** Opening Extract provided block **

If the Chinese delegation wished to call the attention of the international climate conference in Paris to the dangers of unchecked air pollution, it would only need to point in the direction of Beijing.
When the conference, called COP21, began on Monday, Nov. 30, China’s capital was hit with a thick smog cloud that contained over 20 times the level of hazardous particles that the World Health Organization considers healthy.
The smog, which began over the weekend, saw Beijing residents flooding the hospitals for respiratory maladies, and visibility was so poor that iconic buildings simply vanished in the acrid, gray blanket. Expats on Facebook posted selfies composed of solid gray boxes.
In response, on Nov. 29 Beijing authorities issued an orange pollution alert, the second-highest level, advising the city’s 22.5 million inhabitants to stay indoors, and closing sections of highways. Over 2,100 companies in polluting industries, and all construction sites in the city, were also made to cease operations that day, according to the state-run China Daily.
By the early hours of Wednesday, Beijing time, air quality in the city had improved to within healthy international limits, according to U.S. Embassy readings.
The Beijing authorities’ rapid response to remedy the hostile air quality seems laudable and appears to lend some credibility to the Chinese regime’s COP21 target to slash greenhouse gas emissions by 2030.
Yet this has already become a familiar scenario in recent years: the severe pollution, drastic curbs to polluting industries, and a stretch of clear skies before the smog creeps insidiously back in. There are still no signs that the regime has the will to translate its heavy-handed, short-term measures into sustainable, long-term initiatives to improve the environment.
Beijing residents expressed frustration with the smothering smog, and many complained that the local authorities didn’t take action sooner.
‘Worst Day’
“It’s the worst day so far this year,” said Liu Feifie, a 36-year-old mother and Internet company employee, speaking to The Associated Press. “I feel my throat totally congested with phlegm and it feels very itchy. But I’m more concerned about the health of my 7-year-old child.”

** Closing Extract provided block **

§ **Work instruction 1**
In the article on Beijing's smog, what level of pollution alert did authorities issue on Nov. 29?
§ **Work instruction 2**
Pick up the article on Beijing's smog after its last sentence and continue it.

** Opening Provided material block **

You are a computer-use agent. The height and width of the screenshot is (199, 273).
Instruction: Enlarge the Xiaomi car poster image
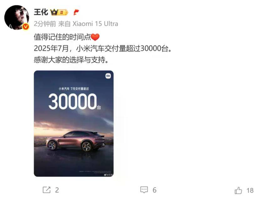(x=74, y=123)
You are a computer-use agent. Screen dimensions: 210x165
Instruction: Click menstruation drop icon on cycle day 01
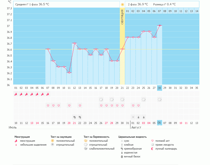pos(16,94)
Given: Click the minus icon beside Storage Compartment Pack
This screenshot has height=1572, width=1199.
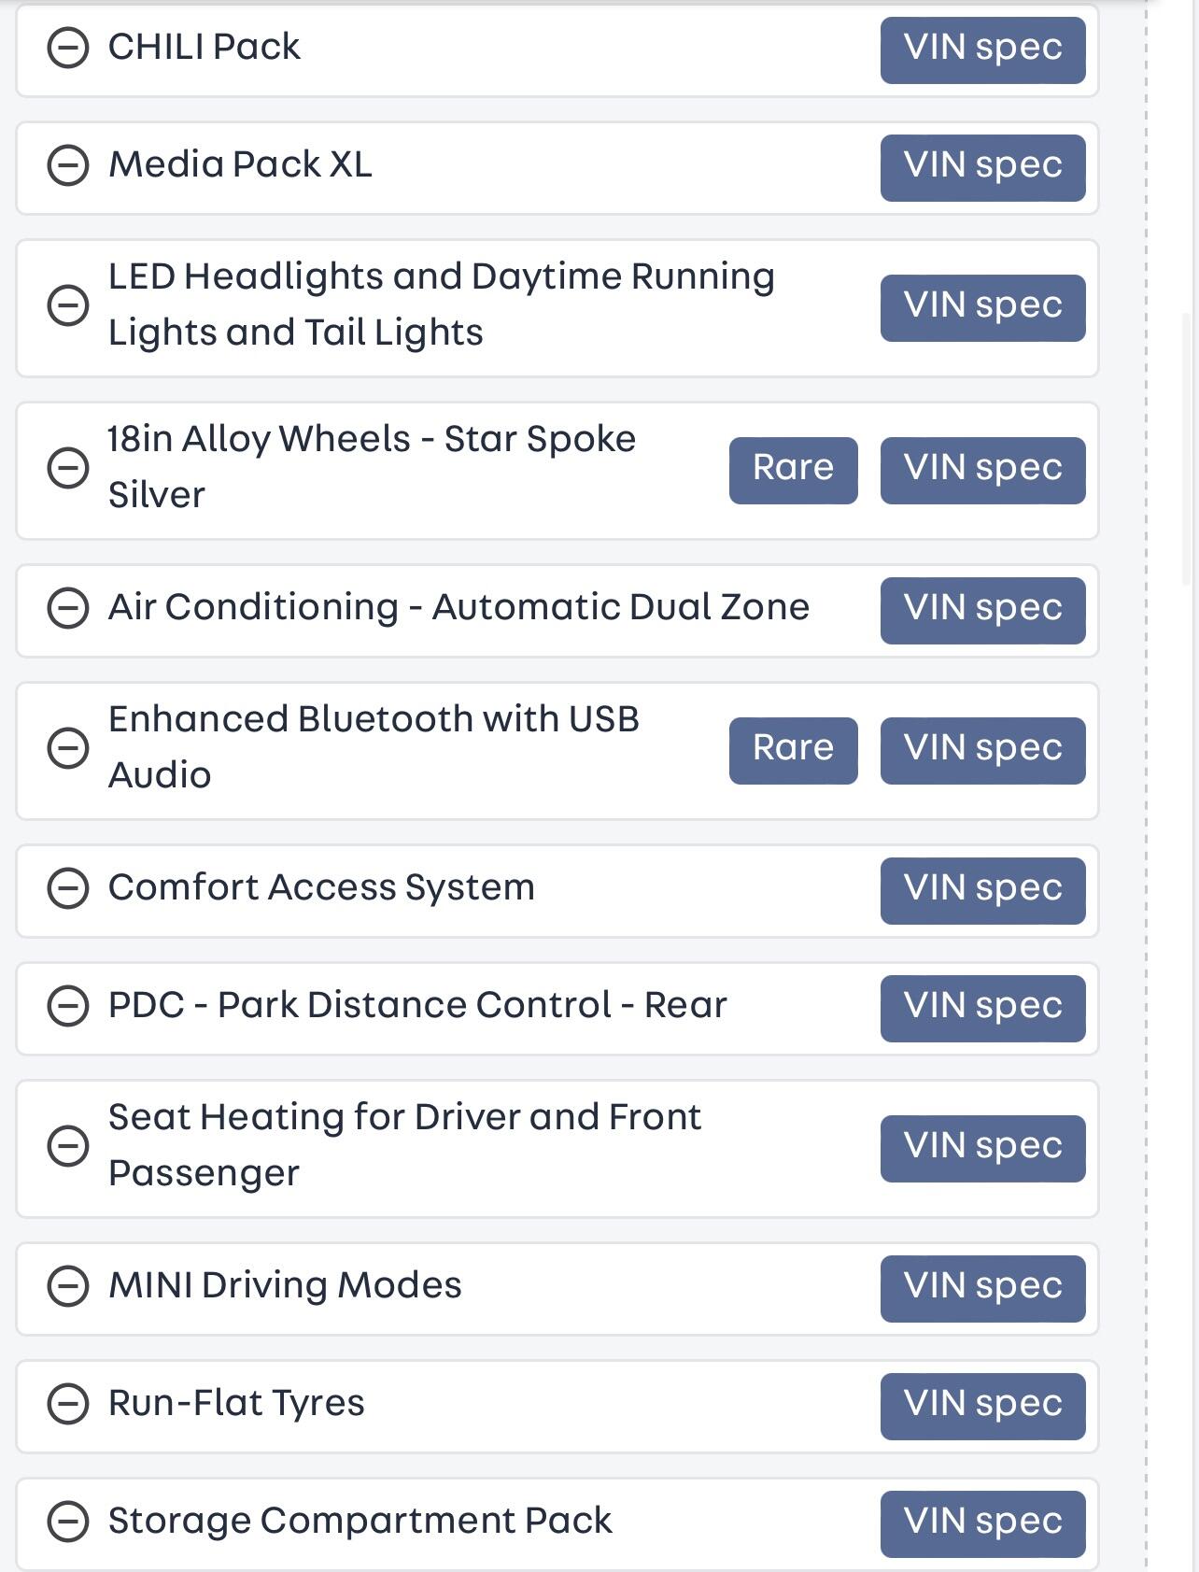Looking at the screenshot, I should tap(68, 1522).
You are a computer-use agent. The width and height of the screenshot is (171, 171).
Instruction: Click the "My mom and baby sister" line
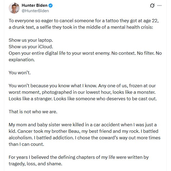click(83, 125)
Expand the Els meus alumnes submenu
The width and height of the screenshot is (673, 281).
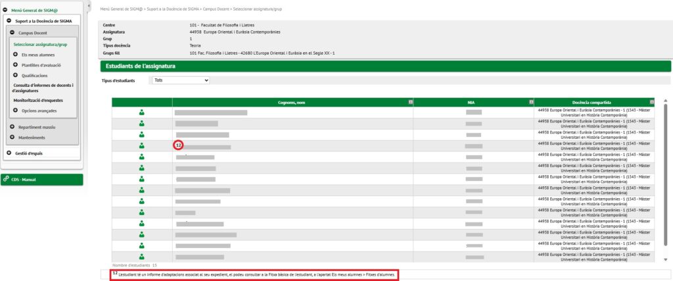[x=15, y=55]
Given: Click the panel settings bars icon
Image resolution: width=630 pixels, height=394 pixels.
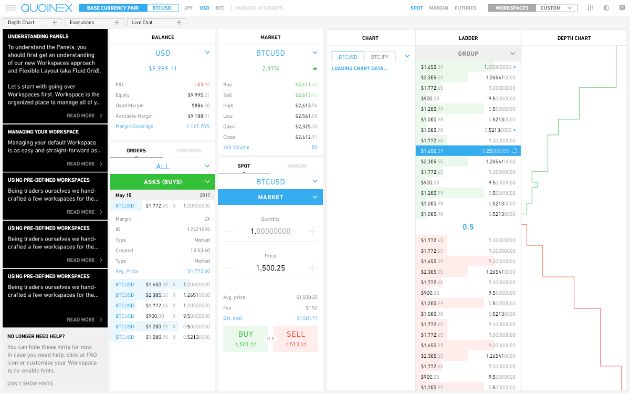Looking at the screenshot, I should click(591, 8).
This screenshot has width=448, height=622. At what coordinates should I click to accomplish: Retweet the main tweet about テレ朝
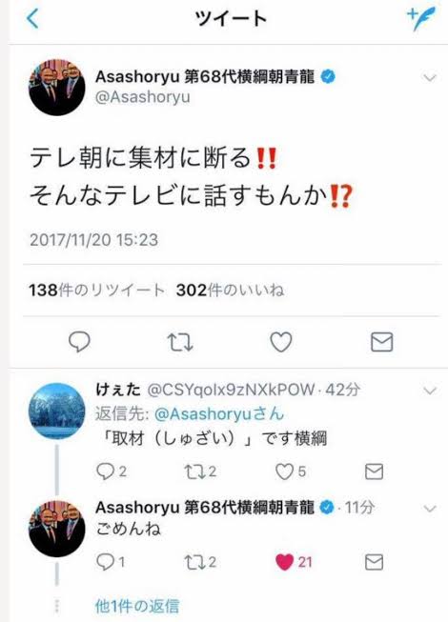[180, 342]
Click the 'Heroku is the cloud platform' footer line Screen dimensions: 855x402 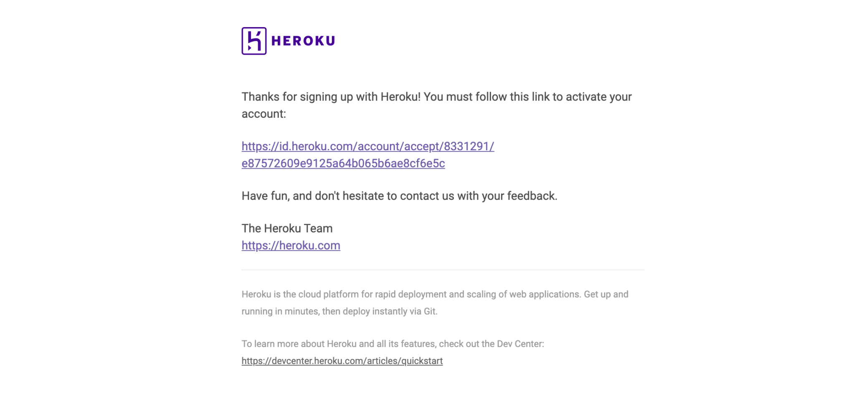435,294
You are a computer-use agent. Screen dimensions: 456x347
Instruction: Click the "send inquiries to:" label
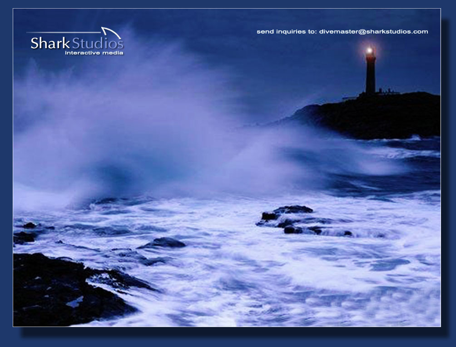pos(287,32)
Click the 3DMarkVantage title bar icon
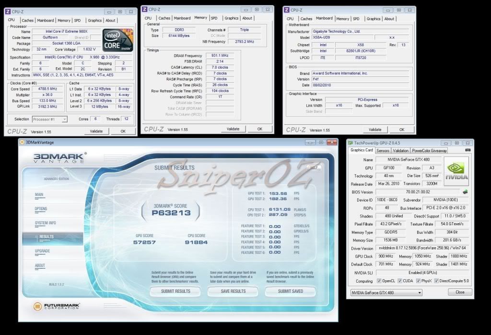 coord(22,142)
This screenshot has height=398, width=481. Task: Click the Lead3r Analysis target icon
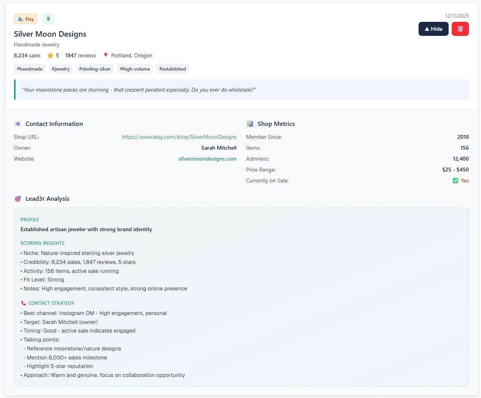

** Closing Provided material block **

§ **Output 1**
An orange alert, the second-highest level.

§ **Output 2**
The smog is a serious health hazard because it contains carcinogens, tiny PM2.5 particles. On Nov. 30, levels of PM2.5 had reached over 600 micrograms per cubic meter in several parts of Beijing, and up to the 900s in some suburban neighborhoods.
To put that in perspective, the World Health Organization considers any exposure above 25 micrograms over a 24-hour period as unhealthy. The Chinese Ministry of Environmental Protection said that the total area affected covered 530,000 square kilometers (about 205,000 square miles).
The air quality had already exceeded the 300 mark starting Nov. 27. Chinese citizens are angry that the authorities have such a high threshold for issuing a red alert—a reading over 300 for three consecutive days—in which they would limit the number of cars on the streets by allowing only even or odd car plates to travel at certain times.
The weekend smog was not limited to just Beijing: residents in the coastal city of Shanghai, eastern province of Shandong, and inland territory of Shaanxi also took to Chinese social media to report hazy conditions; netizens in Shanghai reported that they couldn’t see their outstretched hands.
Chinese netizens, however, showed a sense of humor as the smog made midday look like early evening.
APEC Blue
On the Chinese microblogging site Sina Weibo, the United Nation’s account posted an image of Beijing enveloped by a grayish soup of smog with the caption “Today’s Beijing ... The Paris climate summit is commencing, what are your expectations?”